La deliziosa Hong Ying, per qualche strana ragione, è riuscita in Cina a farsi pubblicare intonsi dalla censura romanzi in cui spesso gli amanti si infilano tra le lenzuola, e qualche vocabolo antisistema passa: il “tocco leggero delle sue mani”, la “foga”, “l’eccitazione” di lei. La censura in materia sessuale segue vie tortuose, di recente la raccolta di racconti di un giovane autore è stata bocciata perchè narrava la crescita di un ragazzo, da bambino a uomo, attraverso le sue prove sessuali: l’attrazione per la professoressa e  la sua sensazione di esserne incoraggiato, il ricatto sessaule della ragazzina più grande di lui, l’imperizia dei primi tentativi con la fidanzatina. Viene da pensare che la censura sappia distinguere, con arguzia, tra il vero e il romanzo d’appendice (oggi, quando è al femminile, lo si definisce chiklit): e al chicklit gliela da buona, perchè essendo parodia della realtà, non può avere effetti indesiderati sulla realtà dei lettori: non disturba loro, e non disturba il potere rigidamente costituito, che come sempre ha bisogno di morali sessuali irrigidite.

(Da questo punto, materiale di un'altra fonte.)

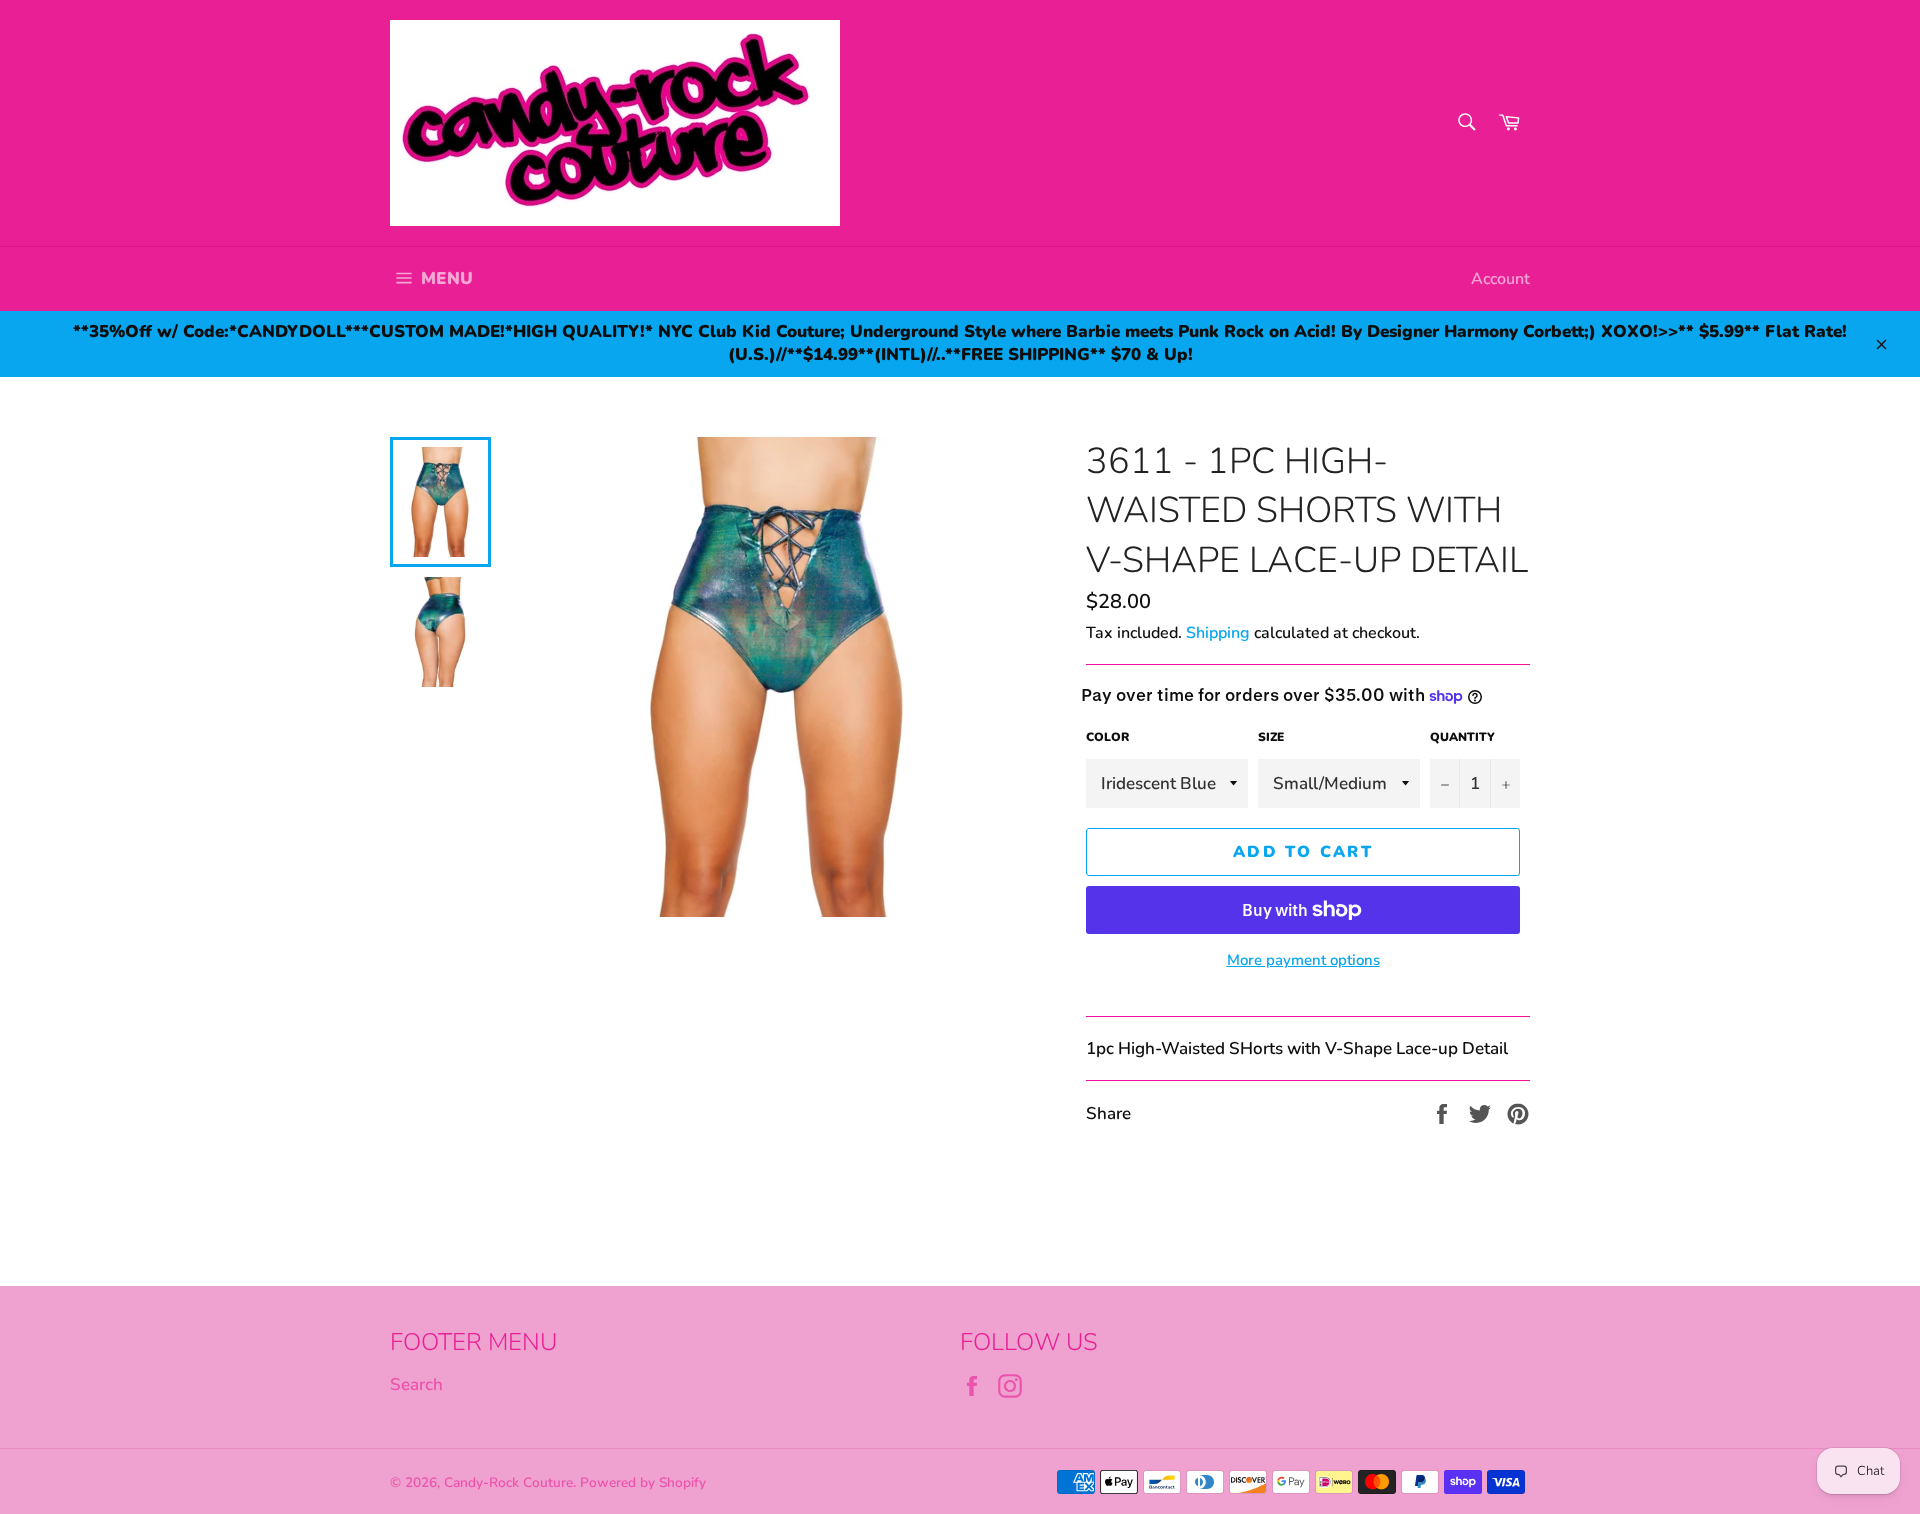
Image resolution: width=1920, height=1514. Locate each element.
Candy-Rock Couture (508, 1482)
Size (1271, 737)
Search (416, 1384)
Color (1107, 737)
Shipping (1218, 633)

Comunque Hong Ying non sembra affatto impresssionata quando le cito due miei possibili nuovi acquisti, da pubblicare in Italia: Yan Lianke e A Yi. Ricorda con perfidia la timidezza assoluta di A Yi, la sua incapacità di spiccicar parola ai cocktail. Del mio Han Han fa spallucce.  Dice: devi incontrare Di An, un giorno, intervistarla. E le sorride, e la ragazza arrossisce. E’ la nuova generazione. Me lo fa promettere.

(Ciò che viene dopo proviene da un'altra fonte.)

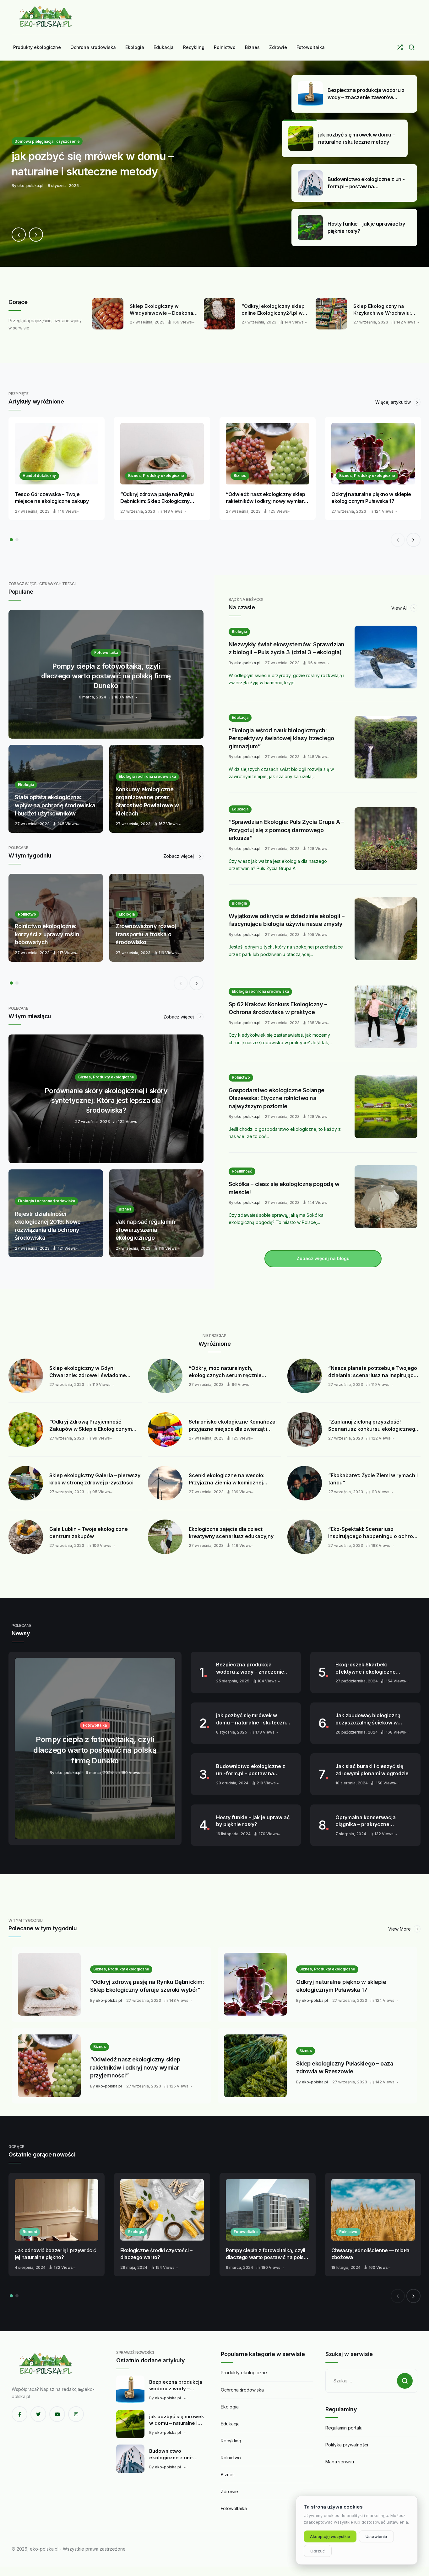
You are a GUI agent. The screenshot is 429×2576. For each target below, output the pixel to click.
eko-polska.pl (247, 662)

Eppure mi piace Hong Ying. Cinquantenne fresca, superato questo primo impatto su un tetto forse troppo newyorkese, mi inviterà davvero a cena da lei, mi presenterà davvero altri autori. Capisco la capacità di condurre un’esistenza serena e quindi aperta a chi le sta intorno, e me lo confermeranno: sì, lei è una che mette in collegamento le persone. Sposata a un britannico, non ha preoccupazioni economiche, scrive quel che le pare, e il fatto che quel che pare a lei coincida con quel che l’industria editoriale adora fa comodo. Ne colgo anche una fragilità: nomino una nota dama di corte della società letteraria – femminile – pechinese, e ho l’impressione di sentirle un tonfo nel cuore, una ferita: la malizia, il gossip, funzionano nei due sensi. So che suo marito è più anziano, so che viaggia spesso, e allora mi immagino che con l’empatia che quando vuole Hong Ying sa mettere in gioco, poi lei di materiale per i suoi romanzi ne raccolga parecchio. Non di sola fantasia insomma.

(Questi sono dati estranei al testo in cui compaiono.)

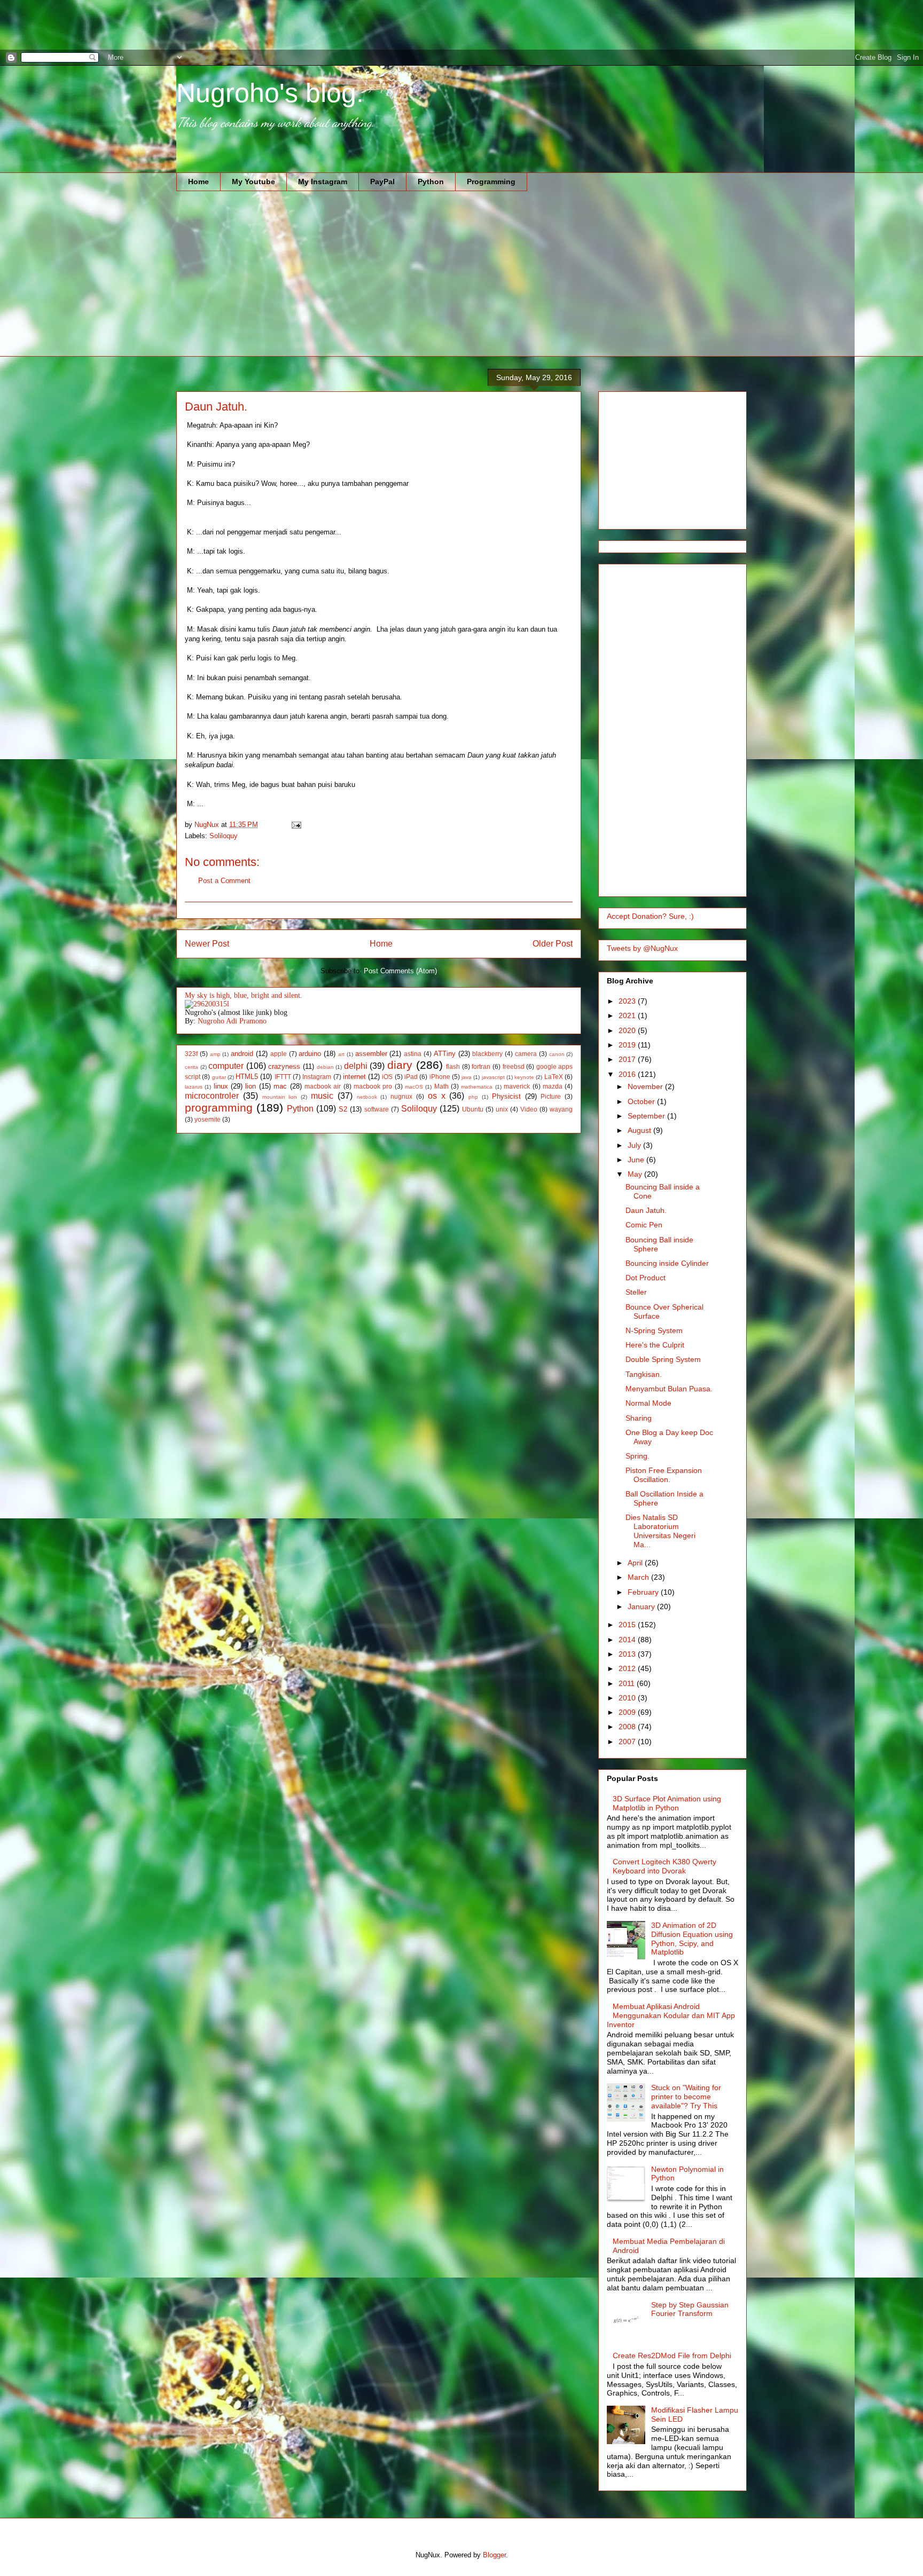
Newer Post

Speriamo non sappia leggere l’italiano e questo commento. Spero di frequentarla, passata l’imsopportabile estate Pechinese che lei trascorre in collina, nelle Marche. E’ simpatica, piacevole, quel tipo di persona che sa che la sincerità nelle relazioni con gli umani passa attraverso qualche bugia. Mi resta un dubbio: l’ha imparato in Europa (l’ha copiato?) o è farina di sacco cinese?

A Venezia, dopo una cena, io e mia moglie uscimmo dal ristorante passeggiando mano nella mano. Zhu Wen e Hong Ying ci seguivano e, secondo il cinicone Zhu Wen, lei era autenticamente felice di vederci mano nella mano: si compiva il suo romanzo.